Given task:
Render as a numbered list only the records beginning with the line that contains "The image size is (1634, 1010)." and continuing through the line that contains "I will coord(305,177).", omitting any blank lines.

Dataset rows:

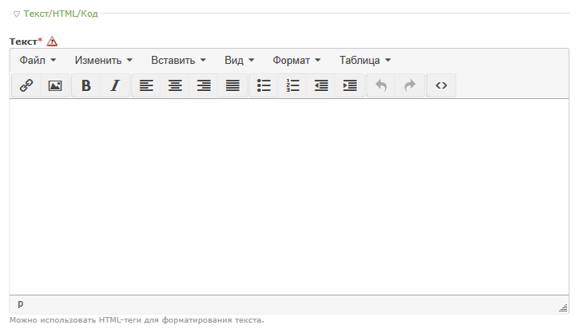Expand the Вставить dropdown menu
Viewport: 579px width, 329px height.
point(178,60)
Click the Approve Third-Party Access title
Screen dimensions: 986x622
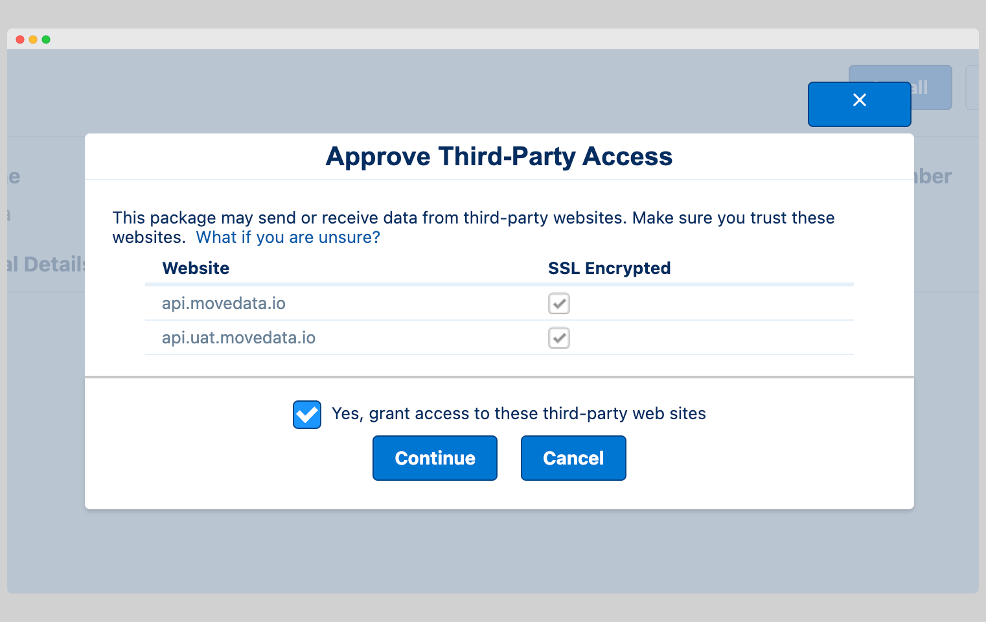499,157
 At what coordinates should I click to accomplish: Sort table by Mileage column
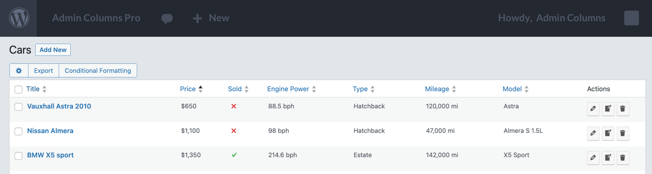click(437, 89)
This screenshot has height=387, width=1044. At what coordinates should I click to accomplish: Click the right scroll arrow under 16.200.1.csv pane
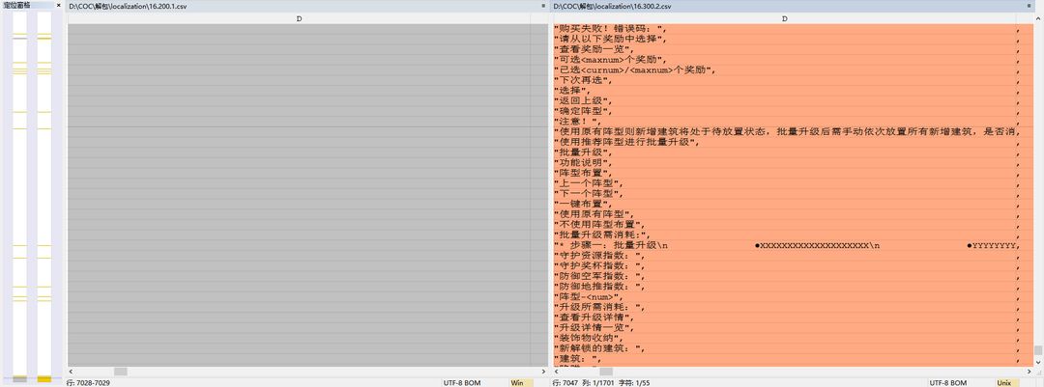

--

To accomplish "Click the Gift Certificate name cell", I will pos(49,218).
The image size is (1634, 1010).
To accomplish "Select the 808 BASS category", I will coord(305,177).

Solved exercise:
1. The image size is (1634, 1010).
2. To accomplish "Select the 808 BASS category", I will coord(305,177).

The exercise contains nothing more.